156

Principal component analysis (PCA) can be used for dimensionality reduction. After such dimensionality reduction is performed, how can one approximately reconstruct the original variables/features from a small number of principal components?

Alternatively, how can one remove or discard several principal components from the data?

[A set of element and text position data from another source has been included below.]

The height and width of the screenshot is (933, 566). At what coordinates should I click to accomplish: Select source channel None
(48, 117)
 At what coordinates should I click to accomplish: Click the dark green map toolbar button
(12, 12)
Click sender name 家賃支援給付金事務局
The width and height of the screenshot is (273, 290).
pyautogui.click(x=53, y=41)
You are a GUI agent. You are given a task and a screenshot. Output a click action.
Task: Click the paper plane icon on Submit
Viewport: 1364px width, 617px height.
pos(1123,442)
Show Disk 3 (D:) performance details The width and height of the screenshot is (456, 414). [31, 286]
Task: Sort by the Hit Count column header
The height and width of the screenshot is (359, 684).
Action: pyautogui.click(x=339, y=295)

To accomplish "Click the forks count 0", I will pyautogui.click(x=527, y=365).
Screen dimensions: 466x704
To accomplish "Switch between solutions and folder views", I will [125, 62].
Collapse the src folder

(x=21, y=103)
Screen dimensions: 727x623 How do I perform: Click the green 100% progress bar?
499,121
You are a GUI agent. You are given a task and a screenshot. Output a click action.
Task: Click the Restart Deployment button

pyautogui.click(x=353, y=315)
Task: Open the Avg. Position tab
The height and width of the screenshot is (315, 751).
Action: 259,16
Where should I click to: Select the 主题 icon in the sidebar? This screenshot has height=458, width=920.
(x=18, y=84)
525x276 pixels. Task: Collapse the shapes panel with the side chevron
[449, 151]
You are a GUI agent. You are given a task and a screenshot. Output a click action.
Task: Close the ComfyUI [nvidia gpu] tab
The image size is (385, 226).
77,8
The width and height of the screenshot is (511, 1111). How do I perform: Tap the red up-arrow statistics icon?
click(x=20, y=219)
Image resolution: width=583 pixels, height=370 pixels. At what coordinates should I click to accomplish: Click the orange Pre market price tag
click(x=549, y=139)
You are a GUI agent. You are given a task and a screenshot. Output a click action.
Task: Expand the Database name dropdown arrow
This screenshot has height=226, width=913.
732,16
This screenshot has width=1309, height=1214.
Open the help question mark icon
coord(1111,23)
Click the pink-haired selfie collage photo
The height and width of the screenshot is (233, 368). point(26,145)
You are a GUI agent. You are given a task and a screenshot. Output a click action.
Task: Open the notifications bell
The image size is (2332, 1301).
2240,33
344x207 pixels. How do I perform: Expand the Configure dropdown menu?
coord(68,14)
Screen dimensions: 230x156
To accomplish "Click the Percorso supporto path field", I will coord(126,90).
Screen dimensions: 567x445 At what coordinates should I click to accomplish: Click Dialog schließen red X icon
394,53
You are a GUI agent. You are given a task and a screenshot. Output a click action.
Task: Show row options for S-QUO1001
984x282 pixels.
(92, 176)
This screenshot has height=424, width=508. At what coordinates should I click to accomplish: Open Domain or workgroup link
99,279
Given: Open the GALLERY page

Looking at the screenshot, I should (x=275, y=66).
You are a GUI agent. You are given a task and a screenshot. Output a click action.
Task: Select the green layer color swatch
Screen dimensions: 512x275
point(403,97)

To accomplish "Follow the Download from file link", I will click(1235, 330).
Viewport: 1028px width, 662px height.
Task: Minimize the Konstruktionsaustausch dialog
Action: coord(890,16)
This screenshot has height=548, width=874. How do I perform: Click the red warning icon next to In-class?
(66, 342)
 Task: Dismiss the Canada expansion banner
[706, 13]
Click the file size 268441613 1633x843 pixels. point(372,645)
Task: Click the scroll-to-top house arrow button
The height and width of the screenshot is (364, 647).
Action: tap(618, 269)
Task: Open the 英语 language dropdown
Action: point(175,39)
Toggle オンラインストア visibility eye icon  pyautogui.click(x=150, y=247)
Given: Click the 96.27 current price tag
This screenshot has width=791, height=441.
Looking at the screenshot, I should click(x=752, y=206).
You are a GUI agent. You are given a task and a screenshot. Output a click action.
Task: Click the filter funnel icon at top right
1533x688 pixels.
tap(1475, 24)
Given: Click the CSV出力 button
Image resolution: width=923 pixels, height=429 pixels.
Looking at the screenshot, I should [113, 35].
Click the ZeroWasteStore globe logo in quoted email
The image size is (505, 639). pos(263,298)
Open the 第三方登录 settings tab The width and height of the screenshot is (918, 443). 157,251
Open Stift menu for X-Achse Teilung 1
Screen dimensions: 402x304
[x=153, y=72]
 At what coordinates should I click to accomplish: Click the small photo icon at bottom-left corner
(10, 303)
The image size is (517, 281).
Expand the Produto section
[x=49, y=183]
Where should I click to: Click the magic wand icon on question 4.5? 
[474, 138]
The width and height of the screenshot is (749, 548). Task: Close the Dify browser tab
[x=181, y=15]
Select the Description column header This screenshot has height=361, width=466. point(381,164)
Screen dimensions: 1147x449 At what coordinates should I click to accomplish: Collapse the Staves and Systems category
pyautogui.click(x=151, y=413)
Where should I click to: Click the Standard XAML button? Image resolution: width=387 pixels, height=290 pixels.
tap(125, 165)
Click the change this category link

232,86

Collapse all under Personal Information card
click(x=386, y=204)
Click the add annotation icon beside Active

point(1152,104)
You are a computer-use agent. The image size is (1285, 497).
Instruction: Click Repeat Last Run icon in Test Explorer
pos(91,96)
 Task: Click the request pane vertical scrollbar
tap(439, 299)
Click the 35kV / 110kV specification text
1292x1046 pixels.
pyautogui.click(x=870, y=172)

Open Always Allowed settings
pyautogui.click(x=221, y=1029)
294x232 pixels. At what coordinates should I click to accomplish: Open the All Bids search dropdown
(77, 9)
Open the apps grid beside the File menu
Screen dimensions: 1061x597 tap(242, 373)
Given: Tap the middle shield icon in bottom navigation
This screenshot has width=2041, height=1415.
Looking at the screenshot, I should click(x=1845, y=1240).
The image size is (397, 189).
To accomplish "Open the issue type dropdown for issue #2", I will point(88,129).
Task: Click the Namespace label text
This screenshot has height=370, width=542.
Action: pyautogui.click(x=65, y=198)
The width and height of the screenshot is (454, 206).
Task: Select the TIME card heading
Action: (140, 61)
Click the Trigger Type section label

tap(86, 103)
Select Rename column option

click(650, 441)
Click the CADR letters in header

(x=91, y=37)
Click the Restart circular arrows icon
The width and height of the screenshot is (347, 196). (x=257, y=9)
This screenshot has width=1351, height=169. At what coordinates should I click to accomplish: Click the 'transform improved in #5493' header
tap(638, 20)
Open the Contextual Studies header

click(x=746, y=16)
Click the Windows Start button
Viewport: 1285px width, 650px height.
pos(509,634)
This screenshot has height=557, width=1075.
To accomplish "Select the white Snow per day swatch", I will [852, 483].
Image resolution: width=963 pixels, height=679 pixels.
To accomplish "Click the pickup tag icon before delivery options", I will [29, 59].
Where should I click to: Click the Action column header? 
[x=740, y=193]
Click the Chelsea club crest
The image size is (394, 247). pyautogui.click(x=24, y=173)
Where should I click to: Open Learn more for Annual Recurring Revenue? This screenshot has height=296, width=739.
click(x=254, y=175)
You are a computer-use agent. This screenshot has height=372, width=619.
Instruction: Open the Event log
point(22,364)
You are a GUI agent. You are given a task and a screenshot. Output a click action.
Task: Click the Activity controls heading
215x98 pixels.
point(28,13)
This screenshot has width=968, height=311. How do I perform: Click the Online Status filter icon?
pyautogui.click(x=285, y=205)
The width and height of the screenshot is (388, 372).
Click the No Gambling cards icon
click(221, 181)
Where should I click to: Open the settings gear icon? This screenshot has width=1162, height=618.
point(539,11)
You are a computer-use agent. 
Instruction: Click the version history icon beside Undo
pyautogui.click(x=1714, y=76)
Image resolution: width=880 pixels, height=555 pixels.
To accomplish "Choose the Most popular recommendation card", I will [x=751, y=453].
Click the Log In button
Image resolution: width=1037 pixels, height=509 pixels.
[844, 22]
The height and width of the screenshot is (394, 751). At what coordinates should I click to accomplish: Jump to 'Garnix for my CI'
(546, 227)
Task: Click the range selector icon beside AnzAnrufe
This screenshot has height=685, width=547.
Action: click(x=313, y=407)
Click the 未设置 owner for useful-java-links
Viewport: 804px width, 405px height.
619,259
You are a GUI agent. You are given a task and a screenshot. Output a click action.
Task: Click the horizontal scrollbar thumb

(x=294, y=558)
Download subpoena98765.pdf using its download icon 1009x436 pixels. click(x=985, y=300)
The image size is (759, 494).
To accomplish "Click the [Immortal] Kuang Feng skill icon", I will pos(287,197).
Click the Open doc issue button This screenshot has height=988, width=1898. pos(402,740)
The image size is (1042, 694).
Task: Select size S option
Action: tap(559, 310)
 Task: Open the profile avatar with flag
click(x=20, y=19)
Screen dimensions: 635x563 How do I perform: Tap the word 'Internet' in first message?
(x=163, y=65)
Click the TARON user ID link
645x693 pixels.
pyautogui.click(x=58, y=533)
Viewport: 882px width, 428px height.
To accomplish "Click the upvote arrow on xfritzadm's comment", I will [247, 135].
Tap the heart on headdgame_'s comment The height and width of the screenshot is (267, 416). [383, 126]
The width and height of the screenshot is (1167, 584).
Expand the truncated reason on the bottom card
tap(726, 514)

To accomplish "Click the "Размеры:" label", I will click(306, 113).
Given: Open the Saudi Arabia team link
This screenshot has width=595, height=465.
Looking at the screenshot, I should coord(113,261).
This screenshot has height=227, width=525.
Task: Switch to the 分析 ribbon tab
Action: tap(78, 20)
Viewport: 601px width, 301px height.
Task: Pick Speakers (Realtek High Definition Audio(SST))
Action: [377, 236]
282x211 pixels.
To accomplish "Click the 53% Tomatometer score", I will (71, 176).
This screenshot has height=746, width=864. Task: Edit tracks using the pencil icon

In other words, how to reverse PCA?


Given that PCA is closely related to singular value decomposition (SVD), the same question can be asked as follows: how to reverse SVD?

amoeba
  • 93,463
  • 28
  • 275
  • 317
  • 10
    I am posting this Q&A thread, because I am tired of seeing dozens of questions asking this very thing and not being able to close them as duplicates because we do not have a canonical thread on this topic. There are several similar threads with decent answers but all seem to have serious limitations, like e.g. focusing exclusively on R. – amoeba Aug 09 '16 at 23:54
  • 4
    I appreciate the effort -- I think there is a dire need to collect together information about PCA, what it does, what it doesn't do, into one or several high-quality threads. I'm glad that you've taken it upon yourself to do this! – Sycorax Aug 10 '16 at 18:01
  • 1
    I am not convinced that this canonical answer "cleanup" serves its purpose. What we have here is an excellent, *generic* question and answer, but each of the questions had some subtleties to it about PCA in practise which are lost here. Essentially you have taken all the questions, done PCA on them, and discarded the lower principal components, where sometimes, rich and important detail is hidden. Moreover, you have reverted to textbook Linear Algebra notation which is precisely what makes PCA opaque to many people, instead of using the lingua franca of casual statisticians, which is R. – Thomas Browne Aug 12 '16 at 16:32
  • 2
    @Thomas Thanks. I think we have a disagreement, happy to discuss it [in chat](http://chat.stackexchange.com/rooms/18/ten-fold) or in Meta. Very briefly: (1) It might indeed be better to answer each question individually, but the harsh reality is that it does not happen. Many questions just stay unanswered, as yours probably would have. (2) The community here strongly prefers generic answers useful for many people; you can look at what sort of answers get upvoted the most. (3) Agree about maths, but that's why I did give R code here! (4) Disagree about lingua franca; personally, I don't know R. – amoeba Aug 12 '16 at 21:42
  • @ThomasBrowne Well, you just click on the link I gave above: http://chat.stackexchange.com/rooms/18/ten-fold -- and it takes you to chat. By now the conversation about your comment went a bit behind, so here is a link to the relevant chat history: http://chat.stackexchange.com/transcript/message/31659626#31659626 – amoeba Aug 14 '16 at 21:57

1 Answers1

210

PCA computes eigenvectors of the covariance matrix ("principal axes") and sorts them by their eigenvalues (amount of explained variance). The centered data can then be projected onto these principal axes to yield principal components ("scores"). For the purposes of dimensionality reduction, one can keep only a subset of principal components and discard the rest. (See here for a layman's introduction to PCA.)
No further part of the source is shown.